What’s does that squiggly line do?
The little squiggly line, called a tilde, is used in Spanish to make the letter ñ (eñe), it is also used in Portuguese on top of vowels to indicate nasalization. As Nicole said, when you add a tilde to n it sounds like the ni in onion.
Respect the ñ
Last week, after a lot of media buzz around the release of the new movie about César Chávez starring Michael Peña, Latino Rebels asked the media to please #RespectTheÑ after many media outlets spelled his last name with an ‘n’ and not an ‘ñ’.
The actor is so passionate about having his name spelled and pronounced correctly that he even made a video about “putting a mustache on your n” to use Ñ in English.

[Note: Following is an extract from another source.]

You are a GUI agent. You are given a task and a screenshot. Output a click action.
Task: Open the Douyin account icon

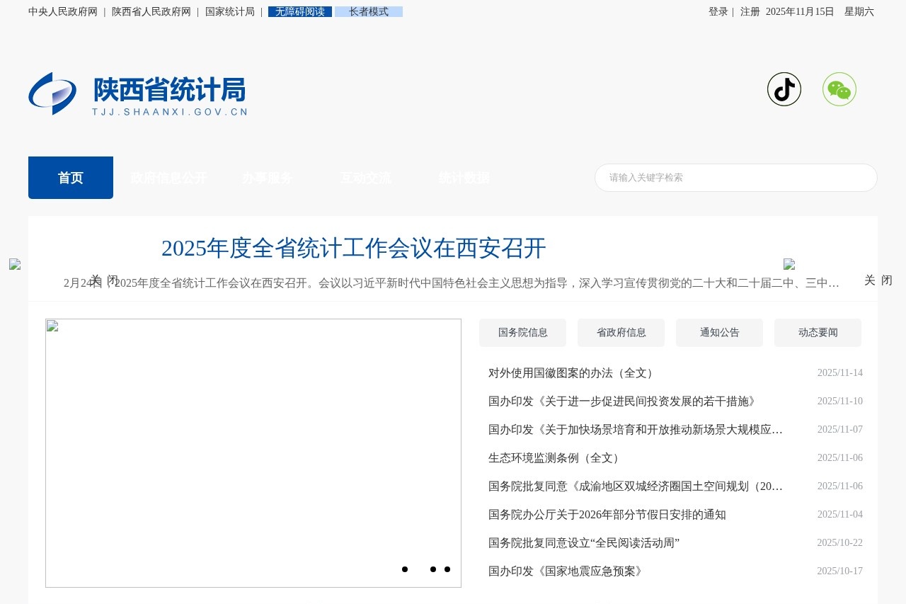point(784,89)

Special characters and technology
The Associated Press tweeted that they don’t use accent marks because many computers do not recognize them. This may be the case for the accents on vowels in Spanish, however the ñ is not an accented letter but a whole different letter and sound. If our technologies cannot recognize or produce the letter, I think that writing an ny or ni instead of ñ would at least create a similar sound and give the letter the respect that it deserves. This way we would see El Niño written as El Ninio similar to how the German ö is often written as oe in English, since many computers do not recognize or cannot create the umlaut.
The Alphabet in Spanish
When I took my first Spanish class over a decade ago, we learned the alphabet with 29 letters – the 26 that we have in English plus ch (che), ll (elle) and ñ (eñe). However, in 2010 the Real Academia Española made a few changes to the ‘official’ Spanish alphabet which no longer includes ch or ll but did keep ñ, so it must be important and we should respect it.